Matrix multiplication in the naive implementation requires $O(n^3)$ floating point operations on a matrix with $n^2$ entries. In fact it seems unlikely one could do better. Each of the $n^2$ entries in the product requires a dot product of two length $n$ vectors. Yet in 1969, Volken Strassen shocked numerical analysists with his algorithm requiring $O(n^{\log_2{7}}) \approx O(n^{2.73})$ floating point operations. The search for a lower bound on the complexity of matrix multiplication continues today, with recent results hovering around $O(n^{2.3})$.

Goal

You will implement Strassen’s algorithm using Python and numpy. You will then perform tests to verify the achieved asymptotic running time of Strassen is actually lower than the running time of your previously implemented (non-numpy) matrix multiplication.

Details

Read up on Strassen online (wikipedia has a good article, for example) and implement his algorithm using numpy. Your algorithm can assume $n=2^k$. Making Strassen work otherwise requires really messy memory management best left to C-type languages. Test correctness of your code on several random matrices by comparing your output to numpy ($A @ B$). To simplify things, you should work with integer matrices only (floating-point introduces rounding errors that we don’t want to deal with.)

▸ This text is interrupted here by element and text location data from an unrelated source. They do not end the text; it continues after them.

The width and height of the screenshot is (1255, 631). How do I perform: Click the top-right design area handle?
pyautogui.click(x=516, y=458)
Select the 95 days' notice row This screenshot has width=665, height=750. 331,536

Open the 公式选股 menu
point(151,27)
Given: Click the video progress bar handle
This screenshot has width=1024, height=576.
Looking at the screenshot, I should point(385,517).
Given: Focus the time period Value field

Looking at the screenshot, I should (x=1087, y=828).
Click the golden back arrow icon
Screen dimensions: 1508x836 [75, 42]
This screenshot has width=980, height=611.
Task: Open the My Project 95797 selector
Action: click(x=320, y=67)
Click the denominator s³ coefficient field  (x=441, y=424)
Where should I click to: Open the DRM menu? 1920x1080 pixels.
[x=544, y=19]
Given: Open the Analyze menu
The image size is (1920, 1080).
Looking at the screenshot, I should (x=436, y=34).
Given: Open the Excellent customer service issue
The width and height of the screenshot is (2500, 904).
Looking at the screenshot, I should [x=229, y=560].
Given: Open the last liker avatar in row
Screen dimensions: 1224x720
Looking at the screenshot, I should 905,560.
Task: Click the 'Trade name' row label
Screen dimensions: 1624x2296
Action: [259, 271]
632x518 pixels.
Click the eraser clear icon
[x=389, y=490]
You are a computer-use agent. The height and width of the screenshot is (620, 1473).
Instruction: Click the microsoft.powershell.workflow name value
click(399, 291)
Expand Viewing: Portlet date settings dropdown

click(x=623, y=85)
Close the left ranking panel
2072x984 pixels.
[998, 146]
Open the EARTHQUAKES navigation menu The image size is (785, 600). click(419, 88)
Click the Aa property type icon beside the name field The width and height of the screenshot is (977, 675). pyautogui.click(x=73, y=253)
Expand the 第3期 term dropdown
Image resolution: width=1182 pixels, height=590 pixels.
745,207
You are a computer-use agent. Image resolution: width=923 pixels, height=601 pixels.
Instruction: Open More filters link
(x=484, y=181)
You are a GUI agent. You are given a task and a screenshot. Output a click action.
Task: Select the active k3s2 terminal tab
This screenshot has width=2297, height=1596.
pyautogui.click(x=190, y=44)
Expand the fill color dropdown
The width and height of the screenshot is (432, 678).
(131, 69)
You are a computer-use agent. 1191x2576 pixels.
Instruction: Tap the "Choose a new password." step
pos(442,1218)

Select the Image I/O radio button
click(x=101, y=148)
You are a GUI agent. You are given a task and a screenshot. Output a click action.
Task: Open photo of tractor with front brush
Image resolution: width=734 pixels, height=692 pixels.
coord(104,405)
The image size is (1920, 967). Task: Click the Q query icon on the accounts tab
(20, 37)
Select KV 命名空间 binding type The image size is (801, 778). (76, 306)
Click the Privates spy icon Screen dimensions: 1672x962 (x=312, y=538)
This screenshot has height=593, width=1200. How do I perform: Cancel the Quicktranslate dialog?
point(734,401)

Once you know it works, do some regression analysis on your original algorithm and Strassen and compare their running times. The easiest way to do this is in Python is with timeit.timeit. Here’s an example

import timeit

i = 4
A = np.random.randint(-10,10,(2**i, 2**i))
timeit.timeit('A@A', number=25, globals = globals())/25

The timeit function evaluates the first string argument. If the string references values defined elsewhere you need to pass in the current state of the python interpreter which is what the globals argument is for. Note we divide by 25 to get an average time per operation. (Running times are usually very centrally distributed so you need not worry about outliers – the mean is a perfectly good measure of center.)

Warning – these algorithms run pretty quickly on $n=2^6$ or $n=2^7$ but after that become very slow. You will need to proceed judiciously but also gather enough data for a valid conclusion. (In my testing I let my Lenovo laptop run for about 30 minutes).

N.B.: Strassen is recursive and has a base case. Please use the base case $n=4$ and return A@B. This will ensure we have similar results.

Results

You should graph the averaged running times of Strassen and Naive multiplication on the same graph. Then perform an appropriate regression analysis to determine the respective orders of growth to prove Strassen is asymptotically faster. Support your conclusions with calculations and graphs. (See the Gaussian elimination lab for regression operations).

Finally, just for humility’s sake, print out a nicely formatted table comparing the above two algorithms with numpy’s built in multiply operation. (Don’t feel too bad, it’s using a compiled C library).